77. Winnym jest...

29 3 1
                                    

Jak ktoś jest kreatywny jeśli chodzi o wymyślanie nazw rozdziałów i nie pogardziłby spoilerami, to pisać na priv, błagam

Rano wszyscy wrócili do rozpatrywania sprawy.
Oczywiście Yagura pokazał swoje znalezisko młodszym.
- Skąd to kojarzę.- rzucił Zen, przyglądając się wisiorkowi.
- Ja również...- dodała Imai, również się temu przyglądając.
Po chwili Imai sobie przypomniała.
- Wiem!- zawołała, po czym wzięła od Nariaki notes i ołówek, i zaczęła coś szkicować.
Rysunek (bardziej bazgroł jak mam być szczera) przedstawiał ten wisiorek, zawieszony na szyi właściciela.
- Co to?- spytał Zen - Nie za dobrze to widzę.
Powiedziawszy to, wyjął z kieszeni okulary i je założył.
- Nie, nadal to mi nic nie przypomina.- Zen zrezygnowany zdjął okulary i je schował.
- Po pierwsze, od kiedy ty nosisz okulary?- spytała Imai - Po drugie, pamiętam że tak wyglądał ten wisiorek na jego właścicielu.
- Po pierwsze, od zawsze, bo mam od urodzenia słaby wzrok.- odparł białowłosy - Po drugie, masz bardzo dziwną pamięć.
- Właścicielem tego wisiorka jest Yura.- powiedział Kagura, patrząc na rysunek.
- Jak ty—?!- Zen, Nariaki i Yagura chcieli spytać jak on to rozpoznał, ale Kagura nie dał im dokończyć wypowiedzi.
- Lata spędzone z nią zrobiły swoje.- różowooki położył dłoń na ramieniu dziewczyny - Tak czy owak, wiemy że to coś należy do Yury.
- Czyli winnym jest...- zaczęła Nariaki
- ...Yura.- dokończyli wszyscy obecni w pomieszczeniu.
Po chwili milczenia, a co za tym idzie kompletnej ciszy, ponownie odezwała się Nariaki.
- W takim razie mam pomysł dattebaye.- Uzumaki podała Imai telefon, należący właśnie do czarnowłosej - Włącz go.
Fioletowooka wykonała polecenie i natychmiast zasypały ją powiadomienia.
O dziwo ostatnia wiadomość przyszła w nocy.
- "Wyglądasz tak słodko gdy śpisz"- Imai przeczytała tą wiadomość na głos - Ugh...
- No dobra, wiemy że po interwencji Yagury sobie poszedł.- powiedziała Nariaki - Więc mój plan może się udać. Zen, bierz miecz i idziemy dattebaye.
Czerwonooki kiwnął głową i zarzucił na plecy swoją broń, a następnie on i Nariaki wyszli.
- Jak myślicie, co planują?- spytała Uchiha
- Znam Nariaki lepiej niż ktokolwiek inny.- odparł Yagura - Cokolwiek wymyśliła, wiem że jest to szalone i na sto procent się powiedzie.
- No tak.

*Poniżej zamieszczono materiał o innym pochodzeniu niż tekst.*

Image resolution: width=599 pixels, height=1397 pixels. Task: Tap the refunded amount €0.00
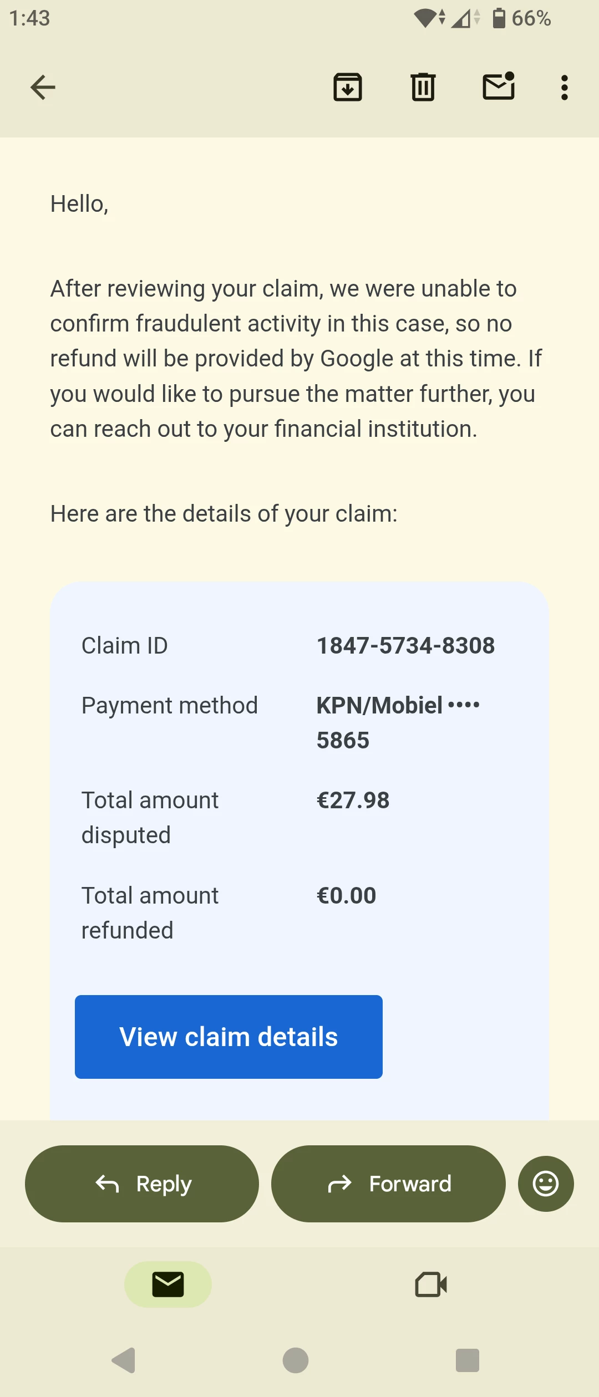(346, 896)
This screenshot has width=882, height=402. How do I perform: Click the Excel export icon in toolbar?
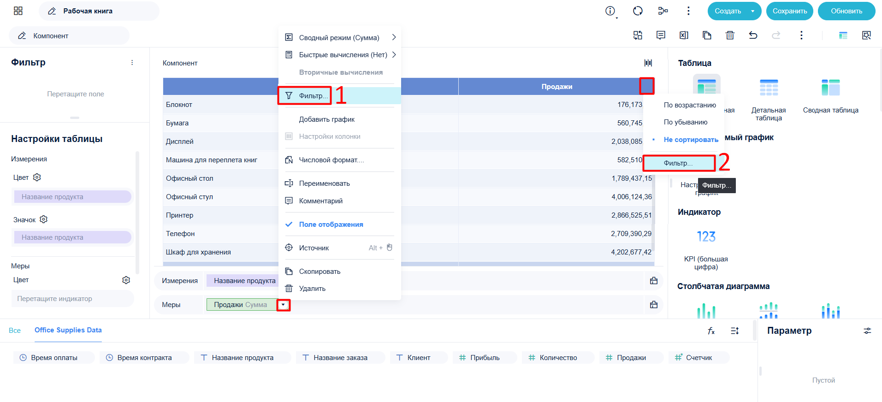tap(684, 35)
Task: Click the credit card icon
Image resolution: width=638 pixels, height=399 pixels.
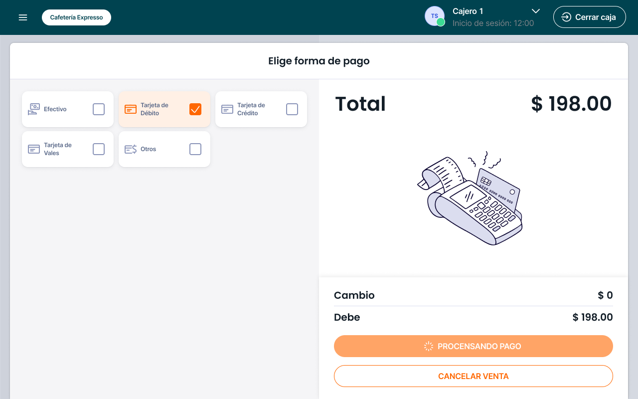Action: [x=227, y=109]
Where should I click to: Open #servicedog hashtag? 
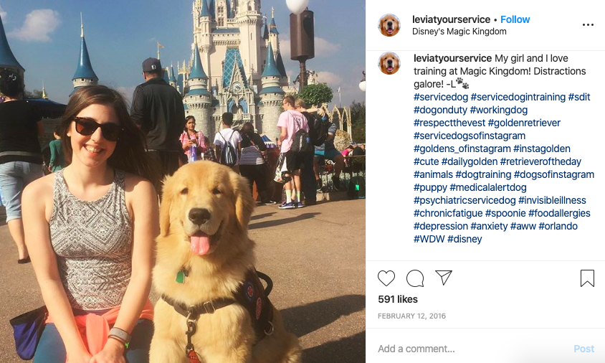441,97
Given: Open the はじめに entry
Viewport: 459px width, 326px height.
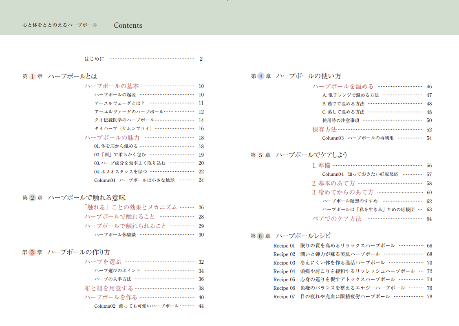Looking at the screenshot, I should (x=95, y=59).
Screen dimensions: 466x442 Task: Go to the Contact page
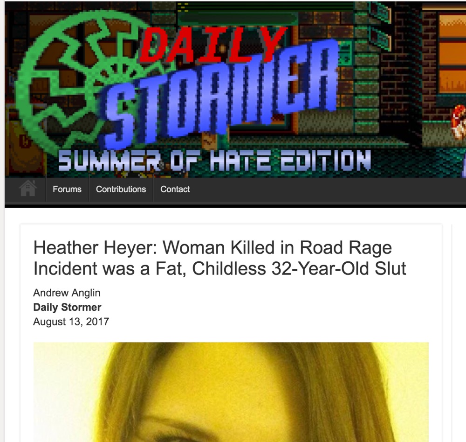pyautogui.click(x=175, y=189)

Na dodatek ma ze sobą Zena.- dodał Kagura - cokolwiek to jest, to nie ma czego się obawiać.
- Mam nadzieję że macie rację...- rzuciła smutno Imai - Nie chcę żeby coś im się stało...
- Nic im nie będzie!- zawołał młodszy Karatachi - Obiecuję ci to!

_________________________________

Tak, wiem, zaś krótki shit.

Ale nie mam co się więcej na rozdział rozpisywać no .-.